Fünf Prinzipien stellen Weick und Sutcliffe auf, wenn es um das Management des Unerwarteten geht: Aufmerksamkeit eher auf Fehler als auf Erfolge richten. Vor grob vereinfachenden Interpretationen sofort zurückschrecken. Ein feines Gespür für betriebliche Abläufe entwickeln. Nach Flexibilität streben. Große Hochachtung vor fachlichem Wissen und Können pflegen, was sich unter anderem darin zeigt, dass man Entscheidungsbefugnisse zu den Experten wandern lässt. Kompetenz entscheidet!
In dieser Denkfigur sind Führungskräfte also keine Krisenmanager (sie sind längst vorher aktiv) und auch keine Finanzcontroller (Kosten sind unwichtig). Für sie ist es wichtiger, die soziale Architektur in einem Unternehmen so aufzubauen, dass die Menschen das tun können, was keine Maschine kann: aufmerksam sein, mit dem Unerwarteten rechnen und Störungen, wenn möglich, bereits im Vorfeld beheben.
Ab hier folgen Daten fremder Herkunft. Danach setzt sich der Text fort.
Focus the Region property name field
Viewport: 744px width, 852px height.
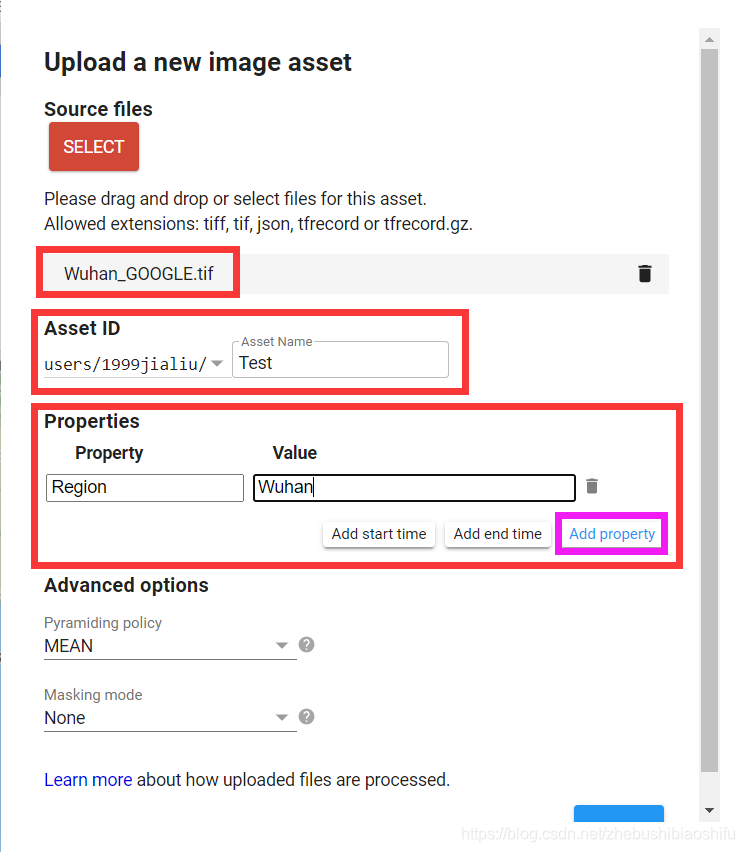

In diesen frühen Stadien wird bereits jedes kleine Symptom gewogen und in die Situationsanalyse punktgenau mit einbezogen.
Vorausschauendes Handeln statt spätere Krisenbewältigung. Annahmen also vorher in Zweifel ziehen, Probleme und Fehler freiwillig melden sind ebenso wichtig wie ein „Klima, in dem die Mitarbeiter Erfolg mit Argwohn betrachten, ruhigen Zeiten misstrauisch begegnen und beunruhigt auf zu viel Stabilität und Routine und zu wenig Herausforderungen und Vielfalt reagieren“.
Deshalb können Sie, lieber Montagsblock-Leser, an dieser Stelle unseren definitiven Unerwartetekrisenmanager-Check vornehmen?
- Ist es Robert Habeck, der jetzt schon konkret wird und zu Duschzeitverkürzung und Brötchenkauf am Morgen rät, sollte der Ernstfall im Winter eintreten?
- Oder ist es Herbert Diess, der alles tut, um die Weltherrschaft in der e-Automobilindustrie spätestens 2025 erreicht zu haben, auch wenn er dafür jede Menge chinesische Kreide fressen muss?
- Oder ist es Oliver Kahn, der die Sponsorenmillionen für den FC Bayern aus Katar damit rechtfertigt, gleichzeitig die Menschenrechte in kleinen Schritten verbessern zu können, wenn man nur im Gespräch mit Tamim bin Hamad Al Thani bleibt?
- Oder sind es die Herausgeber und Herausgeberin des Kursbuchs, die über jedes Thema einen breiten Perspektivenschirm spannen, der den prasselnden Regen an Gerüchten, Vermutungen, Wahrheiten und moralischen Eindeutigkeiten abperlen lässt?
- Oder ist es der Mann im Mond, der einfach nur auf den richtigen Augenblick seines Auftritts wartet?
Bitte entscheiden Sie jetzt richtig! Aus den richtigen Antworten verlosen wir etwas Unerwartetes.